A controversial merger was proposed between St Patrick's and non-selective schools St Mary's High and De La Salle. The resulting institution would be named Lecale Trinity Grammar and open in September 2024.

==School and community==
The school and its students are linked with the local community. Extra-curricular organisations such as the St. Vincent de Paul School Conference operate within Saint Patrick's Grammar School to raise funds for worthy causes as well as out in the community, conducting regular visitations to the Lecale Lodge Nursing Home which is operated by Four Seasons Health Care.

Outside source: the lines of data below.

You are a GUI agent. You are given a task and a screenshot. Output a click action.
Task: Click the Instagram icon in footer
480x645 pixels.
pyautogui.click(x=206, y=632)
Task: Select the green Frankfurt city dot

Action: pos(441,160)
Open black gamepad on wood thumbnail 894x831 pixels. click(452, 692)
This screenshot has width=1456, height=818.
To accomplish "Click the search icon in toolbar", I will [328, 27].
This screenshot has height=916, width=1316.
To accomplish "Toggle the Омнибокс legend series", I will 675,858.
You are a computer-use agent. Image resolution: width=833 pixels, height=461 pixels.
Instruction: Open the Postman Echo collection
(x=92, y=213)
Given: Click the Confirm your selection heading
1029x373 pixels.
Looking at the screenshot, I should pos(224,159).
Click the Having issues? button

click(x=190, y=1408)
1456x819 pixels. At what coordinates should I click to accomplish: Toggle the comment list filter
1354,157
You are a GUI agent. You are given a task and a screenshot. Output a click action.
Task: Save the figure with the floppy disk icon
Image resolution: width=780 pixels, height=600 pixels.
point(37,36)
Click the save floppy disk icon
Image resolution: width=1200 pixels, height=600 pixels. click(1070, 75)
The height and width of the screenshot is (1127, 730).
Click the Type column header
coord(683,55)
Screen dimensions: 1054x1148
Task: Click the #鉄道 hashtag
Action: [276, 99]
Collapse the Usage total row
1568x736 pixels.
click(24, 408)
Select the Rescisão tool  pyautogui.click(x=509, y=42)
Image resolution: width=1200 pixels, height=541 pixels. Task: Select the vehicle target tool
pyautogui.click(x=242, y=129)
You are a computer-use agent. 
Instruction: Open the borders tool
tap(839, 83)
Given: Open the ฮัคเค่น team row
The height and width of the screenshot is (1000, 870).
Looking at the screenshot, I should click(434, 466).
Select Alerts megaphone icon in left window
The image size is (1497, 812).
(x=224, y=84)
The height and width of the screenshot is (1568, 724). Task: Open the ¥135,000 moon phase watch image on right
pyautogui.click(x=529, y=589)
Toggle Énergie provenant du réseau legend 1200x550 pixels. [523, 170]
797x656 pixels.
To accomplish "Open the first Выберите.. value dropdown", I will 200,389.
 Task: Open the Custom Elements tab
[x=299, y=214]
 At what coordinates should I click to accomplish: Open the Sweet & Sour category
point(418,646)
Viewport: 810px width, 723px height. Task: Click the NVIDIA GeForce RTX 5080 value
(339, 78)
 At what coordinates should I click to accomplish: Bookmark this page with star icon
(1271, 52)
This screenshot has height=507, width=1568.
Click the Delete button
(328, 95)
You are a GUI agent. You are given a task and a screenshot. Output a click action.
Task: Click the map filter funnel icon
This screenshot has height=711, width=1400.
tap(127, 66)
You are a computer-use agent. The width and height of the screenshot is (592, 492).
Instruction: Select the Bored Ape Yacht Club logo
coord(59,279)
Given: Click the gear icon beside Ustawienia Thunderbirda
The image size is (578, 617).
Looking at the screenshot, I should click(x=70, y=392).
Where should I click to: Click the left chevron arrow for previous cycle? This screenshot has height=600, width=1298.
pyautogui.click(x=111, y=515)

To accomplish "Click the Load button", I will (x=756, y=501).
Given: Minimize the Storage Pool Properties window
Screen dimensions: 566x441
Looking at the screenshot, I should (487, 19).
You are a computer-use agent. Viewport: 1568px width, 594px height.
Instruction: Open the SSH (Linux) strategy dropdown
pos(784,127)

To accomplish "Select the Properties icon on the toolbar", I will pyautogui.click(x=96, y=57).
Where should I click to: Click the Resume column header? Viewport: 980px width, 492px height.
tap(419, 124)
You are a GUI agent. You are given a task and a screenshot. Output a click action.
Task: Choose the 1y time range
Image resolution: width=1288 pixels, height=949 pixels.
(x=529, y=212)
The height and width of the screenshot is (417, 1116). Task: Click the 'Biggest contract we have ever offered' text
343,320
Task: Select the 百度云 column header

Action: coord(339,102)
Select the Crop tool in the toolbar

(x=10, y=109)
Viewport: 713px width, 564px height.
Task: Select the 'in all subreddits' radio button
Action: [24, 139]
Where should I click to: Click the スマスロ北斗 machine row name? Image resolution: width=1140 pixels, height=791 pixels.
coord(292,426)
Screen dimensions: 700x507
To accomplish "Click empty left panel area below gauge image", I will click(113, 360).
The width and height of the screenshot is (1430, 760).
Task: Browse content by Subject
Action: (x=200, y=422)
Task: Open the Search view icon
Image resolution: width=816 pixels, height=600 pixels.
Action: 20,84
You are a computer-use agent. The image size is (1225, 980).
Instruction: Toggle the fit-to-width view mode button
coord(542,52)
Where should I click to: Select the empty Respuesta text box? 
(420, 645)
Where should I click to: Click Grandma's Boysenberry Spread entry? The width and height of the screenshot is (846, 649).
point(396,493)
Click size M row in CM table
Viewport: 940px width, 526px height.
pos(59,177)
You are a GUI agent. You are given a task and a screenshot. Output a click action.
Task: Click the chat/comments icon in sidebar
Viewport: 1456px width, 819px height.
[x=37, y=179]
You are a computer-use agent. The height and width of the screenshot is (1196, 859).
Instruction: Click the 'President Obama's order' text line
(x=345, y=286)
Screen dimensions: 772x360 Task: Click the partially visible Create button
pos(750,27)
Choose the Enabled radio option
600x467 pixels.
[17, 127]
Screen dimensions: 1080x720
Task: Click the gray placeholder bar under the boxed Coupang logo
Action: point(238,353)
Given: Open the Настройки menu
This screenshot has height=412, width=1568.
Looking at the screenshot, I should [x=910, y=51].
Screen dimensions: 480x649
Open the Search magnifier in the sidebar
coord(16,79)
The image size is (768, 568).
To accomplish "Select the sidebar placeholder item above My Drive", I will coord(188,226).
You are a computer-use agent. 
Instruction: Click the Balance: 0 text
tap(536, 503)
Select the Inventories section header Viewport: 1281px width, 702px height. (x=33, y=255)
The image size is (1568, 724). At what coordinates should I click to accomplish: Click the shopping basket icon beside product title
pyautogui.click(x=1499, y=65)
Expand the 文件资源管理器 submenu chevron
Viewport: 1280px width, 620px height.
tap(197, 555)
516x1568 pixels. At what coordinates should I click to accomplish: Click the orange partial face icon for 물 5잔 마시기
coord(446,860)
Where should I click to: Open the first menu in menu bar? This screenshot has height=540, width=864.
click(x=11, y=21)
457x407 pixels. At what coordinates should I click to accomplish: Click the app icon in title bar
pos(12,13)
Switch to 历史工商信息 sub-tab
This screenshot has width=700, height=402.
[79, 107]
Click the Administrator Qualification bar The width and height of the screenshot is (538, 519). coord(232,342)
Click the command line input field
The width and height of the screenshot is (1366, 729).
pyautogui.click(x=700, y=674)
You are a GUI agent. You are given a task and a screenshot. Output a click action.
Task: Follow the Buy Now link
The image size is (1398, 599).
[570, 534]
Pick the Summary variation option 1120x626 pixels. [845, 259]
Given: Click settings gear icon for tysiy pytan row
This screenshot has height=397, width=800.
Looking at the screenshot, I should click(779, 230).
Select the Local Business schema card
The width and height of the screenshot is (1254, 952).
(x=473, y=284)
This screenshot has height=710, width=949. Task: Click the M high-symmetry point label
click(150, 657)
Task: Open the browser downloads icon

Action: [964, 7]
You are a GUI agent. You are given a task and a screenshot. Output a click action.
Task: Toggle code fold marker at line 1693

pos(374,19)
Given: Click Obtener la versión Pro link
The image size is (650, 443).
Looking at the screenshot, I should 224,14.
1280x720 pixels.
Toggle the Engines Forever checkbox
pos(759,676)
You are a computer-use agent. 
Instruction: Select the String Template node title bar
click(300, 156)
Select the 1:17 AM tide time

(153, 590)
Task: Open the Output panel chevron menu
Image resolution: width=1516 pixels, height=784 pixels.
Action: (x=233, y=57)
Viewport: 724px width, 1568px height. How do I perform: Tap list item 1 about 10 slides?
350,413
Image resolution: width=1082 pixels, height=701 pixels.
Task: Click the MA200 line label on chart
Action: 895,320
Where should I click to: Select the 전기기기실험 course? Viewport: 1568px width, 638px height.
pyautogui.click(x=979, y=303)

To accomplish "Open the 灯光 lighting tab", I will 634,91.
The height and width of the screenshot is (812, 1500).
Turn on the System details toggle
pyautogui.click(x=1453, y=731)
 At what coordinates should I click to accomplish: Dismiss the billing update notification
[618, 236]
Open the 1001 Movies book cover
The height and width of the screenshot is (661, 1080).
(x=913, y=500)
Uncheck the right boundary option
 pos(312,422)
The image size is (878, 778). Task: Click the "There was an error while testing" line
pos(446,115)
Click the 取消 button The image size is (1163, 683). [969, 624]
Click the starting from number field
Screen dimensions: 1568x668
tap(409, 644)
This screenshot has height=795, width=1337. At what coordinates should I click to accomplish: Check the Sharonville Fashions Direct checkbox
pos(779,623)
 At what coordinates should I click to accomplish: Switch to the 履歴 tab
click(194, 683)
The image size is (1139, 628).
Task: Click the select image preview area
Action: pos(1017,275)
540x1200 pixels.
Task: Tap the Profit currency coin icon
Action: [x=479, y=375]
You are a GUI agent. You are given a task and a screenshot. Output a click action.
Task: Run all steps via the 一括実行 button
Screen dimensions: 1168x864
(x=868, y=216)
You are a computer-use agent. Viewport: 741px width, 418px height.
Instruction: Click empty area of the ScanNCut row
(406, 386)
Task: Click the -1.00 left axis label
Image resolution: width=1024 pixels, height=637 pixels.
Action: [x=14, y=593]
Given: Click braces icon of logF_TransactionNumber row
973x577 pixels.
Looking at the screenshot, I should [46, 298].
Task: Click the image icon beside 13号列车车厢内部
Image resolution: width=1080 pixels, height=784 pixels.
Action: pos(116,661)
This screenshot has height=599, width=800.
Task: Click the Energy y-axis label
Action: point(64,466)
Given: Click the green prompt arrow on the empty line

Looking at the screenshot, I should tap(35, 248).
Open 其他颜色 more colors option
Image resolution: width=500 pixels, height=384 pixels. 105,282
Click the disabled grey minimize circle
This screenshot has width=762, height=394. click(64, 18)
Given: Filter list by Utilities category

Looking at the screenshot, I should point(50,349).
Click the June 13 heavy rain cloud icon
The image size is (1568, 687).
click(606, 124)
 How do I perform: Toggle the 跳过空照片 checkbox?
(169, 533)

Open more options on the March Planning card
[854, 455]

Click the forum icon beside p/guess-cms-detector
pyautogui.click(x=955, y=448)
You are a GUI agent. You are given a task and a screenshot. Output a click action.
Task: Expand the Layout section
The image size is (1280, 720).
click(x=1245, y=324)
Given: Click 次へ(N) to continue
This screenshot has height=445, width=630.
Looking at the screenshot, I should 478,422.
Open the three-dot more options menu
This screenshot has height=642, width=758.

In the area of Performing Arts, the school has brought a number of productions to fruition over the years, the most recent being Philadelphia, Here I Come! , The Phantom of the Opera and Oliver! and in its 90th Anniversary and final year - Beauty and the Beast.

The school was involved in many local, county and national leagues in sports such as football, Gaelic football, hurling and athletics. Its sports teams have achieved a number of county and province-wide titles under the guidance of the P.E. Department.

==School houses==
Upon admission into the school, students where placed into one of four houses (classes). These are:
- Down
- Killard
- Lecale
- Quoile
- Saul (In Year 13/14 only and in practical classes ie. Technology, music and art)
The Saul house is used as a separate class for Creative and Expressive studies in the junior school.

==School building==
The school once sat on Irish Street where it meets Stream Street in the town centre of Downpatrick. It later moved to its current site accessible via a Saul Street. The site is shared by another De La Salle Brother's school known as De La Salle High School.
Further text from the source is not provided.